Naturally occurring markings on Ayers Rock’s sandstone surface are given spiritual significance by learning the dreamtime legends of the Aboriginal people – fascinating tales of snakes, male initiation ceremonies and demon dogs.

Passed from generation to generation, the stories reveal how ripples on the rock were caused by ancestral snake woman Kuniya, while cave tunnels were left by a marsupial mole.

Touring with a guide is highly recommended, as they can point out these holes, markings and caves, and recount the stories behind them. Ayers Rock is also home to a number of cave paintings that illustrate Aboriginal stories.


Sunrise and sunset tours

View Ayers Rock at sunrise and sunset to see how the colour of the rock alters with the changing light conditions, as the sun helps to cast a burnt-orange glow over the sandstone rock.

The red hue of the sky and the cloud formations also make for top photo opportunities. All organised tours will include a chance to see the rock during sunrise or sunset.


Dinner under the stars

Red Centre experiences and excursions provide opportunities to earn extra commission. A popular excursion is the Sounds of Silence evening, where guests watch the sun setting over Ayers Rock while listening to a didgeridoo player.

Dinner consists of champagne and exotic canapés made from kangaroo and crocodile meat, followed by a luxury barbecue buffet.

> _Required task A_
Using the Ayers Rock text, mark each statement yes or no and quote the words that decide it. (i) A marsupial mole caused the ripples on the rock. (ii) Every organized tour offers a chance to see the rock at sunrise or sunset. (iii) Guests at the Sounds of Silence evening hear a didgeridoo player.
> _Required task B_
In the Ayers Rock text, what meats are the canapés at the Sounds of Silence dinner made from?
> _Required task C_
Pick up the Ayers Rock text after its last sentence and keep writing.
The listing has nothing to do with the Ayers Rock text.

> _Dataset content_
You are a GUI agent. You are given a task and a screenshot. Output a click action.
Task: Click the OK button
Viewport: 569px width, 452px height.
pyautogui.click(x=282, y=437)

> _Result A_
(i) No: "ripples on the rock were caused by ancestral snake woman Kuniya"
(ii) Yes: "All organised tours will include a chance to see the rock during sunrise or sunset."
(iii) Yes: "while listening to a didgeridoo player"

> _Result B_
Kangaroo and crocodile meat.

> _Result C_
After the meal, a stargazing expert will point out the southern hemisphere’s constellations, and diners can get a closer look at the stars and planets through a telescope. A camel ride across the desert at sunset is another popular add-on, particularly well received by families.


The Olgas 

Within striking distance of Ayers Rock and equally deserving of exploration is Kata Tjuta, also known as the Olgas. These 36 domes might be overshadowed by Ayers Rock in terms of international fame, but they’re equally as impressive in scale, with the largest one topping 546 metres, trumping Ayers Rock’s 348-metre height.

Visitors can head to the site independently, but they may feel safer joining a Valley of the Winds trek, so called because of the strong gales that rage between the rocks. The five-mile trek involves scrambling over rocks and a few steep ascents, so participants should be reasonably fit.

Fewer tourists visit the Olgas compared with Ayers Rock, which makes it easier to spot native animals, such as kangaroos.


Photography restrictions

The Anangu people do not allow tourists to take photographs of certain sacred parts of Ayers Rock because they believe this removes its spiritual significance. The same rule applies to taking leaves or rocks from any parts of the landmark believed to be sacred.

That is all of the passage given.